WRITTEN REQUEST:
Format the lines from the start of the rows below through the line containing "(x=562, y=591)", inclusive, as a JSON list of strings with one string per line. Leave out blank lines.

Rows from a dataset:
----

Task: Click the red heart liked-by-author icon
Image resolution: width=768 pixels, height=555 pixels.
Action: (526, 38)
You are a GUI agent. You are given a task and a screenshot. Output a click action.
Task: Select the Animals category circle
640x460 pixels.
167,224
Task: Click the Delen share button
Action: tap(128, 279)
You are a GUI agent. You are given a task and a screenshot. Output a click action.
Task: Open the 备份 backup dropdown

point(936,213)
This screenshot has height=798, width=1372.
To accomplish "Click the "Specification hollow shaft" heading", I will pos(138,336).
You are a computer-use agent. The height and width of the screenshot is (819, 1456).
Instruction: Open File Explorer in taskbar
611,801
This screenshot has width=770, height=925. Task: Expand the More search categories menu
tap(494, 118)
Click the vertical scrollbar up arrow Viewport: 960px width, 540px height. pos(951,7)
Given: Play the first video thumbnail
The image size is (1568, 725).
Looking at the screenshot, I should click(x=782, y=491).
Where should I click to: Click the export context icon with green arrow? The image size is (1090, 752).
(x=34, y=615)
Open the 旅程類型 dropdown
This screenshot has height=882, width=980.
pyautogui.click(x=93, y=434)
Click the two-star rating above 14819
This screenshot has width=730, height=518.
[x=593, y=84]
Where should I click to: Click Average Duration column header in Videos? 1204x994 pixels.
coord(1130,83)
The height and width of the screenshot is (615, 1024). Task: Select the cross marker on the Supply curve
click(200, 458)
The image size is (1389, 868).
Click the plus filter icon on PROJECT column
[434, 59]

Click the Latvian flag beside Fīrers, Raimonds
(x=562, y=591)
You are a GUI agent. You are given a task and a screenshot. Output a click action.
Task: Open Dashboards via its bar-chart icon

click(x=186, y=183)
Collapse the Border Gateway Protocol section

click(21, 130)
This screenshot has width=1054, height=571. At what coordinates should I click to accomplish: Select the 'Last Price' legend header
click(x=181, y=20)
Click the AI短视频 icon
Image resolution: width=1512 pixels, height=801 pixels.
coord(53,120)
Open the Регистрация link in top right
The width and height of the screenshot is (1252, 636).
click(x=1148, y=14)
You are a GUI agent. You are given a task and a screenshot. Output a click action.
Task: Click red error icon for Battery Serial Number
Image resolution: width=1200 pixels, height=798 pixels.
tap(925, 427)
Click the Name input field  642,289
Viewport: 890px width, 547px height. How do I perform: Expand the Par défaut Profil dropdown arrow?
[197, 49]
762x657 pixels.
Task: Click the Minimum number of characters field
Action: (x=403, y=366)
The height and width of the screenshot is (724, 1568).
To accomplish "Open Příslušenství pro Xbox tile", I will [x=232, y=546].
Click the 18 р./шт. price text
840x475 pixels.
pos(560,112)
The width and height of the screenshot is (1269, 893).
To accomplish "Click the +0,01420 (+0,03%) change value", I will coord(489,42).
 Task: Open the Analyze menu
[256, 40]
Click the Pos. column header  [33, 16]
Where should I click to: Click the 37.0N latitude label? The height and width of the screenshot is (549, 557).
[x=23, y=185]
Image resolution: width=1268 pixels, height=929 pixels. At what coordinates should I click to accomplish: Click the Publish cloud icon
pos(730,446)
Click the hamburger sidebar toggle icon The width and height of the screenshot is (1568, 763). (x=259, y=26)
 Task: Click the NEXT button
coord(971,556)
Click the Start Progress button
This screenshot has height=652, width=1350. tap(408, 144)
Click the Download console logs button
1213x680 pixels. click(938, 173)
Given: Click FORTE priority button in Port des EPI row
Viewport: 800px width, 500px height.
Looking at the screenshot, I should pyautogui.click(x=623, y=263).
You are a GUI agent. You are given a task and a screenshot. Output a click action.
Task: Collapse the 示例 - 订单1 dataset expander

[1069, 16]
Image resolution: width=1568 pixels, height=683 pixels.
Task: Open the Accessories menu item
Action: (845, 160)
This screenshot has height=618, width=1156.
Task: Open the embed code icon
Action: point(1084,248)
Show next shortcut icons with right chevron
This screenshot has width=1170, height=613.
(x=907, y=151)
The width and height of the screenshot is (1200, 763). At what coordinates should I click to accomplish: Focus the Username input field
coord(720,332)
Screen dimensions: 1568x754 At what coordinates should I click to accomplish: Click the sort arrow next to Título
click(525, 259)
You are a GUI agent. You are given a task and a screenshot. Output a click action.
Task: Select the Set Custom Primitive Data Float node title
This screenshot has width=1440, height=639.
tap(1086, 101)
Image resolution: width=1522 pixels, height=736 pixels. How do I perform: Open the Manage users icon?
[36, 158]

----

WRITTEN REPLY:
[
  "Task: Click the red heart liked-by-author icon",
  "Image resolution: width=768 pixels, height=555 pixels.",
  "Action: (526, 38)",
  "You are a GUI agent. You are given a task and a screenshot. Output a click action.",
  "Task: Select the Animals category circle",
  "640x460 pixels.",
  "167,224",
  "Task: Click the Delen share button",
  "Action: tap(128, 279)",
  "You are a GUI agent. You are given a task and a screenshot. Output a click action.",
  "Task: Open the 备份 backup dropdown",
  "point(936,213)",
  "This screenshot has height=798, width=1372.",
  "To accomplish \"Click the \"Specification hollow shaft\" heading\", I will pos(138,336).",
  "You are a computer-use agent. The height and width of the screenshot is (819, 1456).",
  "Instruction: Open File Explorer in taskbar",
  "611,801",
  "This screenshot has width=770, height=925. Task: Expand the More search categories menu",
  "tap(494, 118)",
  "Click the vertical scrollbar up arrow Viewport: 960px width, 540px height. pos(951,7)",
  "Given: Play the first video thumbnail",
  "The image size is (1568, 725).",
  "Looking at the screenshot, I should click(x=782, y=491).",
  "Where should I click to: Click the export context icon with green arrow? The image size is (1090, 752).",
  "(x=34, y=615)",
  "Open the 旅程類型 dropdown",
  "This screenshot has height=882, width=980.",
  "pyautogui.click(x=93, y=434)",
  "Click the two-star rating above 14819",
  "This screenshot has width=730, height=518.",
  "[x=593, y=84]",
  "Where should I click to: Click Average Duration column header in Videos? 1204x994 pixels.",
  "coord(1130,83)",
  "The height and width of the screenshot is (615, 1024). Task: Select the cross marker on the Supply curve",
  "click(200, 458)",
  "The image size is (1389, 868).",
  "Click the plus filter icon on PROJECT column",
  "[434, 59]",
  "Click the Latvian flag beside Fīrers, Raimonds",
  "(x=562, y=591)"
]